Ce dernier cas, comme tant d’autres – certains plus dangereux que d’autres, comme la prolifération de l’arme atomique – illustre la difficulté de toute réglementation au niveau mondial. En l’absence d’une autorité supranationale planétaire, il s’avère impossible de contraindre les Etats récalcitrants. Cependant la création de quelque chose qui s’apparente à un Etat mondial détenteur de la « contrainte légitime » dans ses domaines de compétence se heure à une difficulté insurmontable, au moins pour le temps présent, à savoir le refus des Etats de renoncer à leur souveraineté, y compris dans des domaines où l’action d’un seul s’avère sans effet (comme l’environnement). Un Etat hégémonique pourrait imposer aux autres les comportements requis pour le bien-être de tous mais un tel Etat n’existe pas. Et si la Chine semble appelée à remplir ce rôle, ce n’est pas encore tout à fait d’actualité.
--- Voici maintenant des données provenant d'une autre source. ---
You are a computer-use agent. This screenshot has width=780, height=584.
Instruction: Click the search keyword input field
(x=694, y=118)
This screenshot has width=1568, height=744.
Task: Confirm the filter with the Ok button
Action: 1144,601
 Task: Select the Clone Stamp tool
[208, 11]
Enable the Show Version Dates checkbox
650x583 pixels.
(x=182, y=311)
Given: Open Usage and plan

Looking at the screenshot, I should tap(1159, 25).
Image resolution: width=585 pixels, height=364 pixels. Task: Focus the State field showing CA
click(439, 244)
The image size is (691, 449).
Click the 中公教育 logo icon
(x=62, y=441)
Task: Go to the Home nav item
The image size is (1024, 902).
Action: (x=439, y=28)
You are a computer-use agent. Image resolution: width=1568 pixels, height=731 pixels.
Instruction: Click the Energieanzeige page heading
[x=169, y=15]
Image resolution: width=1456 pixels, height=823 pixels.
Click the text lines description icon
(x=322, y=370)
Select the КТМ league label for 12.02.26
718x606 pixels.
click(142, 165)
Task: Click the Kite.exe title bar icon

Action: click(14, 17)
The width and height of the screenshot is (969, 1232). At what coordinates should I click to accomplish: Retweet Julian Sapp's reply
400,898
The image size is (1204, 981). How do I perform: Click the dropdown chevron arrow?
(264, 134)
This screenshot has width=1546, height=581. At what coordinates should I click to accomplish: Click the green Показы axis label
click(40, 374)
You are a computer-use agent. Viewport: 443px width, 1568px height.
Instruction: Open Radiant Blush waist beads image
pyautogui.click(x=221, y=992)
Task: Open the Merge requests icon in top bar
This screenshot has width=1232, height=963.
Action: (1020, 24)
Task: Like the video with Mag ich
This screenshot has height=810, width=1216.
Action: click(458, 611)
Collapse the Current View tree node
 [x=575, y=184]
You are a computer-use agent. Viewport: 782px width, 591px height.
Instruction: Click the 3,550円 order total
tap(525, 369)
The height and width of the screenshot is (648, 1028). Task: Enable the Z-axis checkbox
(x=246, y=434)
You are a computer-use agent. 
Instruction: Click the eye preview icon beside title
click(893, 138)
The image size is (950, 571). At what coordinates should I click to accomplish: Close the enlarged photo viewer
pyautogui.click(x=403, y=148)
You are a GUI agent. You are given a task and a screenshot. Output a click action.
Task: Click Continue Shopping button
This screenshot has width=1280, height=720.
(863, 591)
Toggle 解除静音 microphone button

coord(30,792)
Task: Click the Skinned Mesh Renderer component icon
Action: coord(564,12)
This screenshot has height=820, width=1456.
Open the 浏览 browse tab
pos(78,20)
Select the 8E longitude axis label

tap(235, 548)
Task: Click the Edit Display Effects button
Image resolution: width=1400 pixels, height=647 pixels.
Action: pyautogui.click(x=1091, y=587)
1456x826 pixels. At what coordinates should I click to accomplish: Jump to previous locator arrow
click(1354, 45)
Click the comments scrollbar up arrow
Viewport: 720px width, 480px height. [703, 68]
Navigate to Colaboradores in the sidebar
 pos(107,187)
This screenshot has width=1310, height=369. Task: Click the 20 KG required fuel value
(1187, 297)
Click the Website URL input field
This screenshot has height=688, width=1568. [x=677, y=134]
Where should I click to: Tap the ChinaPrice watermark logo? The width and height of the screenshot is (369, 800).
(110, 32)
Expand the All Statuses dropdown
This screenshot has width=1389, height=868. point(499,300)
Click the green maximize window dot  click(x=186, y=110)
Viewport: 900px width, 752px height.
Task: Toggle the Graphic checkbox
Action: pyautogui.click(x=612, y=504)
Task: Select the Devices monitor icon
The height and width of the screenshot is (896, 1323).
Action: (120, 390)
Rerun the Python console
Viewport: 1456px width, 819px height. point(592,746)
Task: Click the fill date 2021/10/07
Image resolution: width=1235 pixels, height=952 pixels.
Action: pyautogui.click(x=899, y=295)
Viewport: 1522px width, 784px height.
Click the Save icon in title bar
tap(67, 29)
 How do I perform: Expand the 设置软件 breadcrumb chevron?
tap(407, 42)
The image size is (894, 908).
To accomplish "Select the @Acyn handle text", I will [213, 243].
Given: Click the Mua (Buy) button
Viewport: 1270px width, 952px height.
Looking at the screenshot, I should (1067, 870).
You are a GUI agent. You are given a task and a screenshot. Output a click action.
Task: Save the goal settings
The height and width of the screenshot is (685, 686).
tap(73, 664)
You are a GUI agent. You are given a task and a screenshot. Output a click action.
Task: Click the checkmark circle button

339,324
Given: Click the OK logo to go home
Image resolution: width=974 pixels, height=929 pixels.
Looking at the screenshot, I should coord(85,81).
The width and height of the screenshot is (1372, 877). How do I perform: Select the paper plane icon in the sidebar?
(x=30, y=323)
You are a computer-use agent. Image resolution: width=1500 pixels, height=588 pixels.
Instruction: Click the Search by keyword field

En tout état de cause, si un Etat supranational conforme aux vœux des mondialistes (soit un gouvernement mondial encadré par des assemblées sur le mode des démocraties occidentales) finit par s’installer, il n’apportera pas – ni plus ni moins d’ailleurs qu’une éventuelle dictature régnant sur toute la planète –  la garantie de facto que les décisions requises soient prises. Comme aujourd’hui au niveau national ou dans le cadre de l’UE (là où elle est compétente comme la politique commerciale), les décisions refléteront l’état du rapport de force du moment. Elles pourront donc être bénéfiques ou néfastes. Car il ne suffit pas de déléguer la compétence au bon niveau, conformément au principe de subsidiarité. Le gouvernement mondial constituerait néanmoins un progrès dans la mesure où il rendrait les bonnes décisions possibles (à défaut de les garantir).

 

[1] Ce peut être simplement, dans le monde d’aujourd’hui, ne pas avoir reçu une instruction adéquate.